* start Information given *

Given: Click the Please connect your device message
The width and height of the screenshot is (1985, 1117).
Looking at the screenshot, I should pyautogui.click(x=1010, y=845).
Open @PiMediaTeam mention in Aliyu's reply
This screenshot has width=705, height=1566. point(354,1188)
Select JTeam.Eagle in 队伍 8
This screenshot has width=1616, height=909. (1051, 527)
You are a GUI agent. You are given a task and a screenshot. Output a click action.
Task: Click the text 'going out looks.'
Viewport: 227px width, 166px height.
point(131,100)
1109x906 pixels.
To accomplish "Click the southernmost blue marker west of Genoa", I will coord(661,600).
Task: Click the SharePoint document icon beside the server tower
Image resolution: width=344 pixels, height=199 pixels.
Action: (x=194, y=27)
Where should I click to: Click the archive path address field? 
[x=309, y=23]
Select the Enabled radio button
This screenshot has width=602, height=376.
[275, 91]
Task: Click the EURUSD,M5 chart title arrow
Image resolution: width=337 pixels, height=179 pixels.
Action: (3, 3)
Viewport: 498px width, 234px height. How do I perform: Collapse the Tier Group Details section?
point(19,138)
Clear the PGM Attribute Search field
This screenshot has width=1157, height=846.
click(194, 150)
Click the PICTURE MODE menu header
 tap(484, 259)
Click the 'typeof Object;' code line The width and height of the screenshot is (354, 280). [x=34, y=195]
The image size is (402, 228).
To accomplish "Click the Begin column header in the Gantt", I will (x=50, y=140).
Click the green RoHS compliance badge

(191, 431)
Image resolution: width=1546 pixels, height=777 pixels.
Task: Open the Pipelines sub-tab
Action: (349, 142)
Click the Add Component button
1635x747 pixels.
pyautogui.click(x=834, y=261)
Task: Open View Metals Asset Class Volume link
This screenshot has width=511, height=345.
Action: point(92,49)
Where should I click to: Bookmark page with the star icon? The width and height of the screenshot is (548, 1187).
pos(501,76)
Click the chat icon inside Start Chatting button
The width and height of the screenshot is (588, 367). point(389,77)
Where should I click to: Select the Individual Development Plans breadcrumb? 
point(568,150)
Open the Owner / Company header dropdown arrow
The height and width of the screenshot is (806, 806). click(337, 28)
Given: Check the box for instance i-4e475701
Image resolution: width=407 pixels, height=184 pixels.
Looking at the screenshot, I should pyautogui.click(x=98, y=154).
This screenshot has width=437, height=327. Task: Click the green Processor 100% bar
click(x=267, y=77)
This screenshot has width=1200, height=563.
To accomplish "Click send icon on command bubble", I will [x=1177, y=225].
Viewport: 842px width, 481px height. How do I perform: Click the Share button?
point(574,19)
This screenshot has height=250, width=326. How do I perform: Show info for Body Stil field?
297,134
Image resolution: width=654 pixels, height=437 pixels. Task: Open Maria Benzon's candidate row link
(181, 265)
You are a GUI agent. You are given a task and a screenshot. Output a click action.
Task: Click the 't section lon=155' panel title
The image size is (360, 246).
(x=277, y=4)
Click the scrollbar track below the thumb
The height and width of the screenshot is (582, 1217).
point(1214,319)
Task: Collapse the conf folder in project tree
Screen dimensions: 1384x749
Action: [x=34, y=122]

* end Information given *

What to produce:
Please rewrite the lines of all the items above as a numbered list, leaving out any blank lines.

Response below:
1. Given: Click the Please connect your device message
2. The width and height of the screenshot is (1985, 1117).
3. Looking at the screenshot, I should pyautogui.click(x=1010, y=845).
4. Open @PiMediaTeam mention in Aliyu's reply
5. This screenshot has width=705, height=1566. point(354,1188)
6. Select JTeam.Eagle in 队伍 8
7. This screenshot has width=1616, height=909. (1051, 527)
8. You are a GUI agent. You are given a task and a screenshot. Output a click action.
9. Task: Click the text 'going out looks.'
10. Viewport: 227px width, 166px height.
11. point(131,100)
12. 1109x906 pixels.
13. To accomplish "Click the southernmost blue marker west of Genoa", I will coord(661,600).
14. Task: Click the SharePoint document icon beside the server tower
15. Image resolution: width=344 pixels, height=199 pixels.
16. Action: (x=194, y=27)
17. Where should I click to: Click the archive path address field? 
18. [x=309, y=23]
19. Select the Enabled radio button
20. This screenshot has width=602, height=376.
21. [275, 91]
22. Task: Click the EURUSD,M5 chart title arrow
23. Image resolution: width=337 pixels, height=179 pixels.
24. Action: (3, 3)
25. Viewport: 498px width, 234px height. How do I perform: Collapse the Tier Group Details section?
26. point(19,138)
27. Clear the PGM Attribute Search field
28. This screenshot has width=1157, height=846.
29. click(194, 150)
30. Click the PICTURE MODE menu header
31.  tap(484, 259)
32. Click the 'typeof Object;' code line The width and height of the screenshot is (354, 280). [x=34, y=195]
33. The image size is (402, 228).
34. To accomplish "Click the Begin column header in the Gantt", I will (x=50, y=140).
35. Click the green RoHS compliance badge
36. (191, 431)
37. Image resolution: width=1546 pixels, height=777 pixels.
38. Task: Open the Pipelines sub-tab
39. Action: (349, 142)
40. Click the Add Component button
41. 1635x747 pixels.
42. pyautogui.click(x=834, y=261)
43. Task: Open View Metals Asset Class Volume link
44. This screenshot has width=511, height=345.
45. Action: point(92,49)
46. Where should I click to: Bookmark page with the star icon? The width and height of the screenshot is (548, 1187).
47. pos(501,76)
48. Click the chat icon inside Start Chatting button
49. The width and height of the screenshot is (588, 367). point(389,77)
50. Where should I click to: Select the Individual Development Plans breadcrumb? 
51. point(568,150)
52. Open the Owner / Company header dropdown arrow
53. The height and width of the screenshot is (806, 806). click(337, 28)
54. Given: Check the box for instance i-4e475701
55. Image resolution: width=407 pixels, height=184 pixels.
56. Looking at the screenshot, I should pyautogui.click(x=98, y=154).
57. This screenshot has width=437, height=327. Task: Click the green Processor 100% bar
58. click(x=267, y=77)
59. This screenshot has width=1200, height=563.
60. To accomplish "Click send icon on command bubble", I will [x=1177, y=225].
61. Viewport: 842px width, 481px height. How do I perform: Click the Share button?
62. point(574,19)
63. This screenshot has height=250, width=326. How do I perform: Show info for Body Stil field?
64. 297,134
65. Image resolution: width=654 pixels, height=437 pixels. Task: Open Maria Benzon's candidate row link
66. (181, 265)
67. You are a GUI agent. You are given a task and a screenshot. Output a click action.
68. Task: Click the 't section lon=155' panel title
69. The image size is (360, 246).
70. (x=277, y=4)
71. Click the scrollbar track below the thumb
72. The height and width of the screenshot is (582, 1217).
73. point(1214,319)
74. Task: Collapse the conf folder in project tree
75. Screen dimensions: 1384x749
76. Action: [x=34, y=122]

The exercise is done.